— BEGIN Given text —

Office 2003 XML
Review from Bill Coan
Alternative review from Cindy Meister
- by Evan Lenz, Mary McRae, Simon St. Laurent
- Published by O’Reilly http://www.oreilly.com/
- ISBN: 0596005385 567 pp.
- Published June 2004 Price: $US39.95
Office 2003 XML is an ambitious book with much to recommend it, but readers who are new to XML or to Office will find it hard to follow. Indeed, the authors themselves state in their introduction, “If you have never used Microsoft Office or XML before, you may want to consider exploring those technologies in greater depth before reading this book.”
The book includes 60 pages of introductory material in a series of appendices, freeing the main text to deal with deeper subjects right from the beginning. The appendices are well conceived and carefully composed. Most readers will want at least to skim through them prior to wading into the main text.
In addition to basic XML concepts, the appendices discuss Extensible Stylesheet Language Transforms (for sorting, selecting, and formatting XML data), and XML Schema Definitions (for limiting the types of content considered valid in a given XML document). Document Type Definitions (DTDs) are also discussed but will be of interest mostly to readers concerned with legacy XML documents, since Office 2003 doesn’t support DTDs.
The book devotes four chapters to Word while devoting only two chapters to Excel and one chapter each to Access and InfoPath. A separate chapter discusses using web services in Excel, Access, and Word. This allocation seems appropriate given the level and complexity of XML support found in each application.

— END Given text —
— BEGIN Collected data —

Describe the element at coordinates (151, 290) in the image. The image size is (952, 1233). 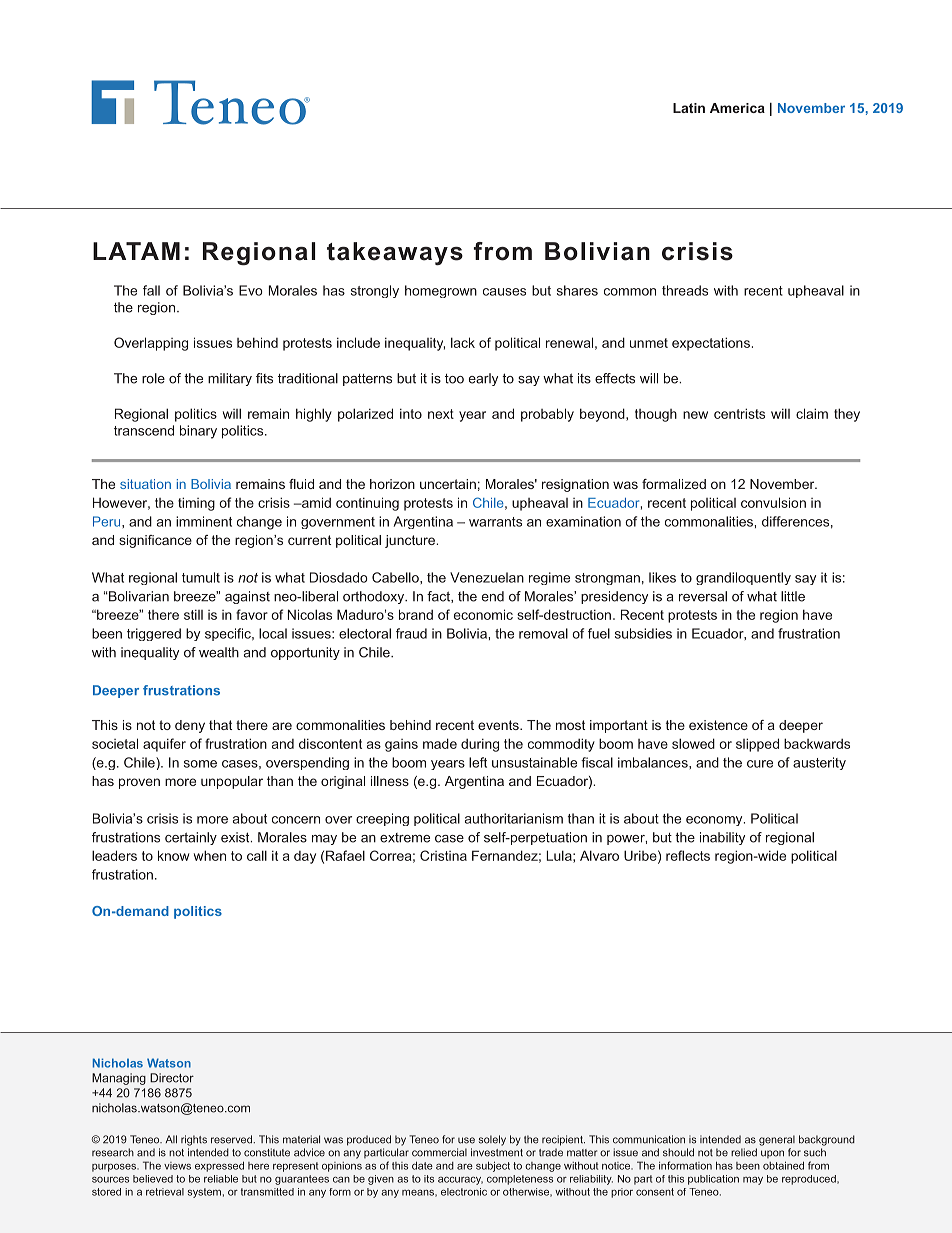
I see `fall` at that location.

— END Collected data —

§ **Tasks for this exercise**
**A.** Answer these three questions from the review of Office 2003 XML, one answer per line:
(i) How many pages of introductory material do the appendices contain?
(ii) Which type of definition does Office 2003 not support?
(iii) How many chapters does the book devote to Word?
**B.** List every Office application to which the book review says the book devotes at least one chapter of its own.
**C.** Continue the review of Office 2003 XML from the end of its last paragraph.

§ **Expected answers**
**A.**
(i) 60 pages
(ii) Document Type Definitions (DTDs)
(iii) Four

**B.** Word, Excel, Access, InfoPath

**C.**
The first two chapters on Word don’t discuss the Word application program. Rather, they discuss WordprocessingML, the special XML vocabulary that Word uses when saving XML documents. The emphasis in these chapters is on creating WordprocessingML files and extracting data from them using external applications.
In order to get maximum value from the chapters on WordprocessingML, it helps to know how Word documents are structured. After all, it doesn’t do much good to learn how a document section is represented in WordprocessingML if you don’t know what a document section is in the first place. On the other hand, readers already familiar with Word’s document object model will find in the book tantalizing clues to Word’s inner workings when the authors discuss the detailed WordprocessingML representation of certain document structures, such as lists and list styles.
The final two chapters on Word show how the Word application program can be used to work with XML data files. One chapter discusses creation of a basic XML-enabled document template. The other discusses creation of a SmartDocument, which is to say, an XML-enabled document with a custom taskpane for interacting with the document.
For readers who want to know how to harness the power of XML in Word, these two chapters contain a wealth of information.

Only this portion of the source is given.